◆ **Work to be completed**
Lines below starting with the line with "Open the iron item photo thumbnail" and going on through the line with "Click the previous" must be output exactly; the rest of the records must be left out.
────────────────────────────────────────
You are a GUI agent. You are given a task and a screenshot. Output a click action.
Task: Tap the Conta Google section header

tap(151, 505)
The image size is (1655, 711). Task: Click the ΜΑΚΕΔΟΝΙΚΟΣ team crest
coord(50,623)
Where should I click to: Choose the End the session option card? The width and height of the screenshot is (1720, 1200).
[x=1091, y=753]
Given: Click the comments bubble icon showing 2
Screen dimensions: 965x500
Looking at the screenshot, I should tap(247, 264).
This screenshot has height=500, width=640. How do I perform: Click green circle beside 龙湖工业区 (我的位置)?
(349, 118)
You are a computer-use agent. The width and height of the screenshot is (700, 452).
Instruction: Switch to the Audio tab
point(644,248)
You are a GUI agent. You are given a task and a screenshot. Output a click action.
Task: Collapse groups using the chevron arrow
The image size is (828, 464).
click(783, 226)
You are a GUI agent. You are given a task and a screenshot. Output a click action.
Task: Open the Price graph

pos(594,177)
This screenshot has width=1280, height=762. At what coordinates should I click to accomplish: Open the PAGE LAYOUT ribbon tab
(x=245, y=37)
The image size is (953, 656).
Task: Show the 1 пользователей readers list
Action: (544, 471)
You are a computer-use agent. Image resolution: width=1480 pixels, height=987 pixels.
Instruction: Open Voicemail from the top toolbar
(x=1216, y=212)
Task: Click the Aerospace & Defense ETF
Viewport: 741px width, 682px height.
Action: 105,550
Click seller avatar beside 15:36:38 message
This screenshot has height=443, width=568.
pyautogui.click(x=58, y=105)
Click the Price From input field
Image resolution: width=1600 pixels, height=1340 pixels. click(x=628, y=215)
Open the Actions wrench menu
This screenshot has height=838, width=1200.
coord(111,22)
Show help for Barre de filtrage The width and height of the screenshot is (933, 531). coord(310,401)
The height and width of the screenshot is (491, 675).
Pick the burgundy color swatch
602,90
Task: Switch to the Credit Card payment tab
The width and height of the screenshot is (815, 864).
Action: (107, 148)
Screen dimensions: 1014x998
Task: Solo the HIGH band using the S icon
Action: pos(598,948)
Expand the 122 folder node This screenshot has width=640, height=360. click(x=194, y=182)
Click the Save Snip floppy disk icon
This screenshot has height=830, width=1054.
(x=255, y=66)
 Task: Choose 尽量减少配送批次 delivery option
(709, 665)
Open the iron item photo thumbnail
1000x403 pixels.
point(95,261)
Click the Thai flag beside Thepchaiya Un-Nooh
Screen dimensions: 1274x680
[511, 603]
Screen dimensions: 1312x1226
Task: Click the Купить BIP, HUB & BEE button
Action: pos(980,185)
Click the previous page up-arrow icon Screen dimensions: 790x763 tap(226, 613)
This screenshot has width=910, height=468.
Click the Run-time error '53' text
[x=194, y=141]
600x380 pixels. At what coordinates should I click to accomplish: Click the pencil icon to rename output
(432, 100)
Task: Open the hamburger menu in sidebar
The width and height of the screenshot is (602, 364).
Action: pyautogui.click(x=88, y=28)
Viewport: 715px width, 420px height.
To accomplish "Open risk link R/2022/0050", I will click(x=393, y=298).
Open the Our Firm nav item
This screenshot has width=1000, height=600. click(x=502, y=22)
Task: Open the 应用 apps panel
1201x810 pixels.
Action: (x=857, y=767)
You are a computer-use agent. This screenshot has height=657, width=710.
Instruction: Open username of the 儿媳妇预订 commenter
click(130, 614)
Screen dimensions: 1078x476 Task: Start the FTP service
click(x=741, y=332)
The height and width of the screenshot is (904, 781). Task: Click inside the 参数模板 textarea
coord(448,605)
────────────────────────────────────────
◆ **Answer to this problem**
Open the iron item photo thumbnail
1000x403 pixels.
point(95,261)
Click the Thai flag beside Thepchaiya Un-Nooh
Screen dimensions: 1274x680
[511, 603]
Screen dimensions: 1312x1226
Task: Click the Купить BIP, HUB & BEE button
Action: pos(980,185)
Click the previous page up-arrow icon Screen dimensions: 790x763 tap(226, 613)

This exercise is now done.